__Extract to read__.
Putin, who turned 69 on October 7, is now about a month older than Boris Yeltsin was when the country’s first post-Soviet president stepped down on the last day of 1999 and handed him Russia’s reins.
Putin has been president ever since, aside from the four-year stint he served as prime minister from 2008-12 to avoid violating the constitution -- which he went ahead and had changed in 2020 anyway, to give himself the option of staying on in the Kremlin until 2030 or even 2036.
The Journalist And The Murder
October 7 also marked 15 years since the murder of Anna Politkovskaya, the investigative reporter, human rights champion, and Kremlin critic who was shot dead as she returned to her Moscow apartment building after buying groceries.
At the time, Politkovskaya’s killing was a ghastly reminder -- not the first and not the last -- of the risks run by Russians who delve into the doings of those who hold power in Russia or ask uncomfortable questions about the way the state works.
Amid concerns that the statute of limitations has expired, her murder has also become one of the most powerful pieces of evidence suggesting that when suspicions about a grave crime lead too close to the Kremlin or Putin’s power structures across the country, justice -- in the form of the successful identification and prosecution of the person or people behind the killing, as opposed to those who carried it out -- is extremely elusive.
Fifteen years later, Politkovskaya’s killing is still those things, of course, and it’s also more: Looking back, her slaying seems to many like an ominous forecast of a future that is now the present.
In a book published two years before her death, she warned that Russia was “hurtling back into a Soviet abyss, into an information vacuum that spells death from our own ignorance," and wrote that journalists who did not serve Putin risked “death, the bullet, poison, or trial.”
The anniversary of Politkovskaya’s killing comes amid a sweeping clampdown in which the state has targeted the political opposition, civil society groups, and independent journalistic outlets, using forceful means as well as an expanding web of legislation, including “foreign agent” laws, to muzzle the media.
Despite the pressure on journalists and activists, however, information that raises suspicions of wrongdoing by the state -- and sometimes appears to provide strong evidence of crimes by the authorities -- sometimes emerges.

__Work item 1__. According to the passage about Putin and Anna Politkovskaya, why did Putin serve as prime minister from 2008 to 2012? Answer in one to three sentences.
__Work item 2__. In the passage about Putin and Anna Politkovskaya, how and where was Politkovskaya killed?
__Work item 3__. Take the passage about Putin and Anna Politkovskaya further, picking up after its final sentence.
The data after this passage are separate material.

__Data for review__.
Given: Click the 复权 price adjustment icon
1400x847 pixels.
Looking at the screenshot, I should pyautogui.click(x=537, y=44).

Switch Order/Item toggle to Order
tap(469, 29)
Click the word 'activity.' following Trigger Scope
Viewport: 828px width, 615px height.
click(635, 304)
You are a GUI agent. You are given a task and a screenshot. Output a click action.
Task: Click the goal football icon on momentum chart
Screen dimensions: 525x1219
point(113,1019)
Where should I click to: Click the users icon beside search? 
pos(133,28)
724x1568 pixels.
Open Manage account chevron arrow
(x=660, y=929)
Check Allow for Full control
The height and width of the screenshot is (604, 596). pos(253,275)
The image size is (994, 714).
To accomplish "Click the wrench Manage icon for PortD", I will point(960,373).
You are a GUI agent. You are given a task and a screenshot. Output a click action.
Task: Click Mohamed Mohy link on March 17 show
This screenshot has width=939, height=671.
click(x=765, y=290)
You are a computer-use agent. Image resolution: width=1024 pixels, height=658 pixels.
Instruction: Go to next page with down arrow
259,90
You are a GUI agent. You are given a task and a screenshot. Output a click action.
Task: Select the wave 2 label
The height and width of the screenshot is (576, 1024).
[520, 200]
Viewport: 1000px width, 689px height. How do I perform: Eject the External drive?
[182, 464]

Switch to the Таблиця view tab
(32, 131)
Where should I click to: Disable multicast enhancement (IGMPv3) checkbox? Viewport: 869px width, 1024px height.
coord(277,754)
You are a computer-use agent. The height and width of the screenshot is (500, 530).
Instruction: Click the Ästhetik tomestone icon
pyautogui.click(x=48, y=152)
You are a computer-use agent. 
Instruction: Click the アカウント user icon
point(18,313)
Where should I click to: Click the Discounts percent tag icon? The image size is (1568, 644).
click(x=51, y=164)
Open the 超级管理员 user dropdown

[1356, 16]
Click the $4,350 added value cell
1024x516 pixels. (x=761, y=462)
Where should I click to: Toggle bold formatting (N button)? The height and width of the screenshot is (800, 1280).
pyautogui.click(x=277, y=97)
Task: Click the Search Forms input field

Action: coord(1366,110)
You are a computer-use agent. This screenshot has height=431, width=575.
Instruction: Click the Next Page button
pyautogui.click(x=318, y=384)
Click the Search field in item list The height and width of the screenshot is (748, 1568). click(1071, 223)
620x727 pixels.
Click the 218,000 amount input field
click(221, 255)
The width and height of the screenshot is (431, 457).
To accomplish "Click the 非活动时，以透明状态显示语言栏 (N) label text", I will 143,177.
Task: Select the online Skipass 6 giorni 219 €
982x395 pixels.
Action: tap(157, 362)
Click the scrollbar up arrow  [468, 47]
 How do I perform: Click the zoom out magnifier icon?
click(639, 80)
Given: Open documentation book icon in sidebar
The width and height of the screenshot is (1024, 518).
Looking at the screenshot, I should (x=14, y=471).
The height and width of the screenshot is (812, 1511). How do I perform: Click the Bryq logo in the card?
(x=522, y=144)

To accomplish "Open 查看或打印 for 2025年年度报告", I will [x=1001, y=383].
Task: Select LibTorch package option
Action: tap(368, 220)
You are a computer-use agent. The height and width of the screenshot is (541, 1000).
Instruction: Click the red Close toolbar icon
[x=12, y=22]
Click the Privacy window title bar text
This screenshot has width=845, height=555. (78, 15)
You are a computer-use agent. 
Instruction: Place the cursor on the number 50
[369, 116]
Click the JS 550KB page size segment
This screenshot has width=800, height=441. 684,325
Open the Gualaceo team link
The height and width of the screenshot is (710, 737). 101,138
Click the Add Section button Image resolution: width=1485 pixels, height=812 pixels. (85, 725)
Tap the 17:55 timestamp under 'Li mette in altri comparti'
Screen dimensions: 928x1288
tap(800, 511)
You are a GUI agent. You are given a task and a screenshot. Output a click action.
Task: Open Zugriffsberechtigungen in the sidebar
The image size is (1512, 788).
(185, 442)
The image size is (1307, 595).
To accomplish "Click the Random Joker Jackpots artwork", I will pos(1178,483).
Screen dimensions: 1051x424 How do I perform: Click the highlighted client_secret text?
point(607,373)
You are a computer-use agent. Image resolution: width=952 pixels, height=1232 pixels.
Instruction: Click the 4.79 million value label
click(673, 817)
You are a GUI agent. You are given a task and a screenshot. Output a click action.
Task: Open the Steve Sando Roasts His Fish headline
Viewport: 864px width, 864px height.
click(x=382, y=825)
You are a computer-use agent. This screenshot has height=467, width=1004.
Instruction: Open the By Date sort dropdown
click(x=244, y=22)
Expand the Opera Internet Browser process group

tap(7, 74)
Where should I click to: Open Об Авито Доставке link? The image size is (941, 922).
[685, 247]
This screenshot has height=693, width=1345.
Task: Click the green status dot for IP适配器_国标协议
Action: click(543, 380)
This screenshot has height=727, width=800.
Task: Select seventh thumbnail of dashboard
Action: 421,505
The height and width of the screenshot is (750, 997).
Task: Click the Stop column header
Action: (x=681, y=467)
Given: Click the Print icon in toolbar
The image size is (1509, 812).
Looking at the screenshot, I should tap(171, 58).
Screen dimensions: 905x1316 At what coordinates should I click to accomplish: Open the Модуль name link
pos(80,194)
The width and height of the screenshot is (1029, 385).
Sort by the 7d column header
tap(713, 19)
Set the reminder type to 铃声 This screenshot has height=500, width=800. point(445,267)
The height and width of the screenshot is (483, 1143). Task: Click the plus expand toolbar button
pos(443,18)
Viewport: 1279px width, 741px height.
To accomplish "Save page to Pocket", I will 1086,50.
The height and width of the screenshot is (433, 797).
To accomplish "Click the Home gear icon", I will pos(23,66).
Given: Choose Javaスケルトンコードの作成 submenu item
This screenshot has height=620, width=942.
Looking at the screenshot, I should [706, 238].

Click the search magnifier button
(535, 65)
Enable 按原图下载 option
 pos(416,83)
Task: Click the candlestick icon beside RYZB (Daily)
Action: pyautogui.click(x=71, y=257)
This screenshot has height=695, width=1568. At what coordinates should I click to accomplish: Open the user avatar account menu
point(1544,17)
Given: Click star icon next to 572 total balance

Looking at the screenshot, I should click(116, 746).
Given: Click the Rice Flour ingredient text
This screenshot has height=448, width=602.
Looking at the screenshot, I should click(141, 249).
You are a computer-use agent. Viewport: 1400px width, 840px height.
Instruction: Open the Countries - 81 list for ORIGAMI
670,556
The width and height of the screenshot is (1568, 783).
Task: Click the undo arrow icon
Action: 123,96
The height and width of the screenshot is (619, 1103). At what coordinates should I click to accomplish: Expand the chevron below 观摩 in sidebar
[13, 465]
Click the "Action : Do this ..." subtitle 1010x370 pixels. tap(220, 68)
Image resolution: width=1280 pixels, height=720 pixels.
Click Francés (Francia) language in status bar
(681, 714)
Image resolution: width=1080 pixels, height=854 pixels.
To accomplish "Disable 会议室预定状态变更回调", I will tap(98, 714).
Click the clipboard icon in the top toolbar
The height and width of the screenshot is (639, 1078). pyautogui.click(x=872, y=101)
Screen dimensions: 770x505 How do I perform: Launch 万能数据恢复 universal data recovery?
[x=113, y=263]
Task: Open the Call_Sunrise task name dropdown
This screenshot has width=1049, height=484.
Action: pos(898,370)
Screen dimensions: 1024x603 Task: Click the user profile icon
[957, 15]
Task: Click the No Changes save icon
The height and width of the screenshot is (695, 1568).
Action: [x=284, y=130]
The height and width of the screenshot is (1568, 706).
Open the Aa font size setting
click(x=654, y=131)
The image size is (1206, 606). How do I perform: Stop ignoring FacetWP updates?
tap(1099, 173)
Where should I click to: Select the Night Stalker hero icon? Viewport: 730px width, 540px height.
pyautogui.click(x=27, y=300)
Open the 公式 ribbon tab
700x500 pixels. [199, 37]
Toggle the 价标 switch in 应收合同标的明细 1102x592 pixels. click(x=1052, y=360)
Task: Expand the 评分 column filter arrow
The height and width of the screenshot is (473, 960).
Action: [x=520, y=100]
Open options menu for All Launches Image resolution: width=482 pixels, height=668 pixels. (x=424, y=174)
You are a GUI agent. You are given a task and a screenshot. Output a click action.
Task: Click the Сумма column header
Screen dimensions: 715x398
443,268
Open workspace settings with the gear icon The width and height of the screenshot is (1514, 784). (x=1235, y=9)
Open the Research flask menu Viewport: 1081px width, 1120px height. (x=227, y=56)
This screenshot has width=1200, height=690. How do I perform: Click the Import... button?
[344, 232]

__Answer box 1__. He took the prime minister's post for that four-year stint to avoid violating the constitution. He later had the constitution changed in 2020 anyway, giving himself the option of staying in the Kremlin until 2030 or even 2036.

__Answer box 2__. She was shot dead as she returned to her Moscow apartment building after buying groceries.

__Answer box 3__.
There are the Pandora Papers, for example -- a huge leak of financial documents that exposed the hidden wealth and financial dealings of dozens of Russians, among others, including several who are considered close to Putin.
On October 4, human rights defender Vladimir Osechkin said he and his colleagues had obtained a large amount of footage showing inmates in several regions being tortured by Federal Security Service (FSB) officers and prison guards.
Osechkin, who left Russia in 2015 and lives in an undisclosed European country, said he obtained 40 gigabytes of footage from an IT specialist and former inmate who recently fled abroad.
Osechkin said the videos show that officers of the FSB and the Federal Penitentiary Service (FSIN) are using rape and other forms of abuse to force inmates to cooperate with them and turn against other prisoners, pulling them onto a “conveyer belt of torture” behind bars in Russia.
Pyotr Kuryanov, an expert with a Russian prisoners’ rights foundation, suggested that the persistence of torture and abuse is a legacy of the Soviet Union and its vast prison camp system, as well as a result of the dominance of current and former members of the security services -- Soviet and Russian -- under Putin.
People “who came out of the NKVD, the Cheka, and the KGB remain in their posts," he told Current Time, the Russian-language network led by RFE/RL in cooperation with VOA. In a sense, he added, “the gulag, the barracks, and the very same KGB methods continue to operate.”
NOTE: The Week In Russia will not appear October 15. The next edition will be published on October 22.